### What the exercise asks
Print every one of these lines without changing anything.
-- start of Given records --
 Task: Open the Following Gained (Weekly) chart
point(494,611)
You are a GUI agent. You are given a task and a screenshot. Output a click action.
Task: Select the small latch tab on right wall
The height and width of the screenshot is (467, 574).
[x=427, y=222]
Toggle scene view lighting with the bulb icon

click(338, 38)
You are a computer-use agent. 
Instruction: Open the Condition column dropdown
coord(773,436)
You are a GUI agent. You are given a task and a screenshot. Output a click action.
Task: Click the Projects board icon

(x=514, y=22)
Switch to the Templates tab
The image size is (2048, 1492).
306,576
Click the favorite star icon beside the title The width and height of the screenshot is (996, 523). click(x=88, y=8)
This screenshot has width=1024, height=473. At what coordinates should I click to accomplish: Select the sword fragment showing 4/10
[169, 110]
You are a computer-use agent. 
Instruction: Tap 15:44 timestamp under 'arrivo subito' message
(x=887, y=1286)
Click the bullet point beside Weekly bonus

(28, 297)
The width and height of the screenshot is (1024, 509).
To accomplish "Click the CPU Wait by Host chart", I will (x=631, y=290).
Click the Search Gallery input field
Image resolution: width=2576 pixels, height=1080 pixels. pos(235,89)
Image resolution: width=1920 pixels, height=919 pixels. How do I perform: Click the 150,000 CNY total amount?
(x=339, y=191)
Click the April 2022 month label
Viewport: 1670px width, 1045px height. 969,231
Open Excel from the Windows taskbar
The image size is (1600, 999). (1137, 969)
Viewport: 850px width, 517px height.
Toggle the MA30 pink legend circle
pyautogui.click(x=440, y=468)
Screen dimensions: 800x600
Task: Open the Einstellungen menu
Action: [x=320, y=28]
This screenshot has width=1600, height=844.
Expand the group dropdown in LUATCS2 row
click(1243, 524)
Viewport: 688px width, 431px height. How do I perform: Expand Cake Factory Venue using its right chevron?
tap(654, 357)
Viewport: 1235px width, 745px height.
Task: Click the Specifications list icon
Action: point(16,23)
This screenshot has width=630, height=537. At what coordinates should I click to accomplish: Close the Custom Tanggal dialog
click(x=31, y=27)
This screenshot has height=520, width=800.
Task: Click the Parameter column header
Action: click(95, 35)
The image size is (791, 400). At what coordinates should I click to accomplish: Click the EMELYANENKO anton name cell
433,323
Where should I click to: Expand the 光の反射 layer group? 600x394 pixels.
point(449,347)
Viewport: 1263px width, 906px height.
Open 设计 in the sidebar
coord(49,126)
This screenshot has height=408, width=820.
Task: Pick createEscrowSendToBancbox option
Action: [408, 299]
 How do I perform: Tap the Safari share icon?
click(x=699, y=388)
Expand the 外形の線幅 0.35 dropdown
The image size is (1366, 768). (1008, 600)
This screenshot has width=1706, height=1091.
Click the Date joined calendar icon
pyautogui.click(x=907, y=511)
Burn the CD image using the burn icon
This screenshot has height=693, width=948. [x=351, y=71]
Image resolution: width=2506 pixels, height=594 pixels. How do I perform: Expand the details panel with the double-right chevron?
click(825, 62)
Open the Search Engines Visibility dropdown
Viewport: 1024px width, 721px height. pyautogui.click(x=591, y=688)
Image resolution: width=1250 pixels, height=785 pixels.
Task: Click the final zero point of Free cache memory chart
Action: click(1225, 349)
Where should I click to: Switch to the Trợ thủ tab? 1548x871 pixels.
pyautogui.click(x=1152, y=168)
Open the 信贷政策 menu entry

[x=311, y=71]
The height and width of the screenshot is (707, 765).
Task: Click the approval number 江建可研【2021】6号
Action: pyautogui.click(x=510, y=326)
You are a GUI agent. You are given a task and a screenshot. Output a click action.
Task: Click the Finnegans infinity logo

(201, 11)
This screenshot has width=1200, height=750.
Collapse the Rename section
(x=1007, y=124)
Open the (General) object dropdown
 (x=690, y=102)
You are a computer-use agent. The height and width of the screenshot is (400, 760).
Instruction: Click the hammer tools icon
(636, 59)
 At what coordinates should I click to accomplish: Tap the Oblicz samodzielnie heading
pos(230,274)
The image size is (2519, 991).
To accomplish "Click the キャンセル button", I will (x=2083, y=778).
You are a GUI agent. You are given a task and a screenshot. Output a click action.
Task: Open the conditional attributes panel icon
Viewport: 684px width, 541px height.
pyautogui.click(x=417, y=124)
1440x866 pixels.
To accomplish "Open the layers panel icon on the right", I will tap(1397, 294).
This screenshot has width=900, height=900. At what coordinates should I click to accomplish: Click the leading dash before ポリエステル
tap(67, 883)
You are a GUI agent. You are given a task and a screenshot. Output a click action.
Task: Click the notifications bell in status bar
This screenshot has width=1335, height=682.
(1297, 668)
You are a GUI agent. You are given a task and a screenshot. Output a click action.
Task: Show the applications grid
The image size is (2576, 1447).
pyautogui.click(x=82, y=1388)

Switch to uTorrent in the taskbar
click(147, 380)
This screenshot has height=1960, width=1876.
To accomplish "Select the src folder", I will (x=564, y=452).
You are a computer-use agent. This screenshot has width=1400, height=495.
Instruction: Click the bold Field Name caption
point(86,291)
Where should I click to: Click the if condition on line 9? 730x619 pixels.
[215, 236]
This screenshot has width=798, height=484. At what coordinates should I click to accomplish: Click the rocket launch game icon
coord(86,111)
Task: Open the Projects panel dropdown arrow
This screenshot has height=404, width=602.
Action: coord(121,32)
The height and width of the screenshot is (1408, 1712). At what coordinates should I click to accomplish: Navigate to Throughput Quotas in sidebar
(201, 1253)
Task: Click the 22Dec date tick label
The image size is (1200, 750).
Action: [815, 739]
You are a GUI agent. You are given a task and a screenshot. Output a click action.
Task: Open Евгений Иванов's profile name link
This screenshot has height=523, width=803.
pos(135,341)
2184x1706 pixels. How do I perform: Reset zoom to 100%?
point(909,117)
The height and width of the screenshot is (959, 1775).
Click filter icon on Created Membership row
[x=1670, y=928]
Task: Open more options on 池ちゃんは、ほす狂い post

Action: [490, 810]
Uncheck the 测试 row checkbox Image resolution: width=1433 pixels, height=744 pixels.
-- end of Given records --
### Task result
 Task: Open the Following Gained (Weekly) chart
point(494,611)
You are a GUI agent. You are given a task and a screenshot. Output a click action.
Task: Select the small latch tab on right wall
The height and width of the screenshot is (467, 574).
[x=427, y=222]
Toggle scene view lighting with the bulb icon

click(338, 38)
You are a computer-use agent. 
Instruction: Open the Condition column dropdown
coord(773,436)
You are a GUI agent. You are given a task and a screenshot. Output a click action.
Task: Click the Projects board icon

(x=514, y=22)
Switch to the Templates tab
The image size is (2048, 1492).
306,576
Click the favorite star icon beside the title The width and height of the screenshot is (996, 523). click(x=88, y=8)
This screenshot has width=1024, height=473. At what coordinates should I click to accomplish: Select the sword fragment showing 4/10
[169, 110]
You are a computer-use agent. 
Instruction: Tap 15:44 timestamp under 'arrivo subito' message
(x=887, y=1286)
Click the bullet point beside Weekly bonus

(28, 297)
The width and height of the screenshot is (1024, 509).
To accomplish "Click the CPU Wait by Host chart", I will (x=631, y=290).
Click the Search Gallery input field
Image resolution: width=2576 pixels, height=1080 pixels. pos(235,89)
Image resolution: width=1920 pixels, height=919 pixels. How do I perform: Click the 150,000 CNY total amount?
(x=339, y=191)
Click the April 2022 month label
Viewport: 1670px width, 1045px height. 969,231
Open Excel from the Windows taskbar
The image size is (1600, 999). (1137, 969)
Viewport: 850px width, 517px height.
Toggle the MA30 pink legend circle
pyautogui.click(x=440, y=468)
Screen dimensions: 800x600
Task: Open the Einstellungen menu
Action: [x=320, y=28]
This screenshot has width=1600, height=844.
Expand the group dropdown in LUATCS2 row
click(1243, 524)
Viewport: 688px width, 431px height. How do I perform: Expand Cake Factory Venue using its right chevron?
tap(654, 357)
Viewport: 1235px width, 745px height.
Task: Click the Specifications list icon
Action: point(16,23)
This screenshot has width=630, height=537. At what coordinates should I click to accomplish: Close the Custom Tanggal dialog
click(x=31, y=27)
This screenshot has height=520, width=800.
Task: Click the Parameter column header
Action: click(95, 35)
The image size is (791, 400). At what coordinates should I click to accomplish: Click the EMELYANENKO anton name cell
433,323
Where should I click to: Expand the 光の反射 layer group? 600x394 pixels.
point(449,347)
Viewport: 1263px width, 906px height.
Open 设计 in the sidebar
coord(49,126)
This screenshot has height=408, width=820.
Task: Pick createEscrowSendToBancbox option
Action: [408, 299]
 How do I perform: Tap the Safari share icon?
click(x=699, y=388)
Expand the 外形の線幅 0.35 dropdown
The image size is (1366, 768). (1008, 600)
This screenshot has width=1706, height=1091.
Click the Date joined calendar icon
pyautogui.click(x=907, y=511)
Burn the CD image using the burn icon
This screenshot has height=693, width=948. [x=351, y=71]
Image resolution: width=2506 pixels, height=594 pixels. How do I perform: Expand the details panel with the double-right chevron?
click(825, 62)
Open the Search Engines Visibility dropdown
Viewport: 1024px width, 721px height. pyautogui.click(x=591, y=688)
Image resolution: width=1250 pixels, height=785 pixels.
Task: Click the final zero point of Free cache memory chart
Action: click(1225, 349)
Where should I click to: Switch to the Trợ thủ tab? 1548x871 pixels.
pyautogui.click(x=1152, y=168)
Open the 信贷政策 menu entry

[x=311, y=71]
The height and width of the screenshot is (707, 765).
Task: Click the approval number 江建可研【2021】6号
Action: pyautogui.click(x=510, y=326)
You are a GUI agent. You are given a task and a screenshot. Output a click action.
Task: Click the Finnegans infinity logo

(201, 11)
This screenshot has width=1200, height=750.
Collapse the Rename section
(x=1007, y=124)
Open the (General) object dropdown
 (x=690, y=102)
You are a computer-use agent. The height and width of the screenshot is (400, 760).
Instruction: Click the hammer tools icon
(636, 59)
 At what coordinates should I click to accomplish: Tap the Oblicz samodzielnie heading
pos(230,274)
The image size is (2519, 991).
To accomplish "Click the キャンセル button", I will (x=2083, y=778).
You are a GUI agent. You are given a task and a screenshot. Output a click action.
Task: Open the conditional attributes panel icon
Viewport: 684px width, 541px height.
pyautogui.click(x=417, y=124)
1440x866 pixels.
To accomplish "Open the layers panel icon on the right", I will tap(1397, 294).
This screenshot has width=900, height=900. At what coordinates should I click to accomplish: Click the leading dash before ポリエステル
tap(67, 883)
You are a GUI agent. You are given a task and a screenshot. Output a click action.
Task: Click the notifications bell in status bar
This screenshot has width=1335, height=682.
(1297, 668)
You are a GUI agent. You are given a task and a screenshot. Output a click action.
Task: Show the applications grid
The image size is (2576, 1447).
pyautogui.click(x=82, y=1388)

Switch to uTorrent in the taskbar
click(147, 380)
This screenshot has height=1960, width=1876.
To accomplish "Select the src folder", I will (x=564, y=452).
You are a computer-use agent. This screenshot has width=1400, height=495.
Instruction: Click the bold Field Name caption
point(86,291)
Where should I click to: Click the if condition on line 9? 730x619 pixels.
[215, 236]
This screenshot has width=798, height=484. At what coordinates should I click to accomplish: Click the rocket launch game icon
coord(86,111)
Task: Open the Projects panel dropdown arrow
This screenshot has height=404, width=602.
Action: coord(121,32)
The height and width of the screenshot is (1408, 1712). At what coordinates should I click to accomplish: Navigate to Throughput Quotas in sidebar
(201, 1253)
Task: Click the 22Dec date tick label
The image size is (1200, 750).
Action: [815, 739]
You are a GUI agent. You are given a task and a screenshot. Output a click action.
Task: Open Евгений Иванов's profile name link
This screenshot has height=523, width=803.
pos(135,341)
2184x1706 pixels. How do I perform: Reset zoom to 100%?
point(909,117)
The height and width of the screenshot is (959, 1775).
Click filter icon on Created Membership row
[x=1670, y=928]
Task: Open more options on 池ちゃんは、ほす狂い post

Action: [490, 810]
Uncheck the 测试 row checkbox Image resolution: width=1433 pixels, height=744 pixels.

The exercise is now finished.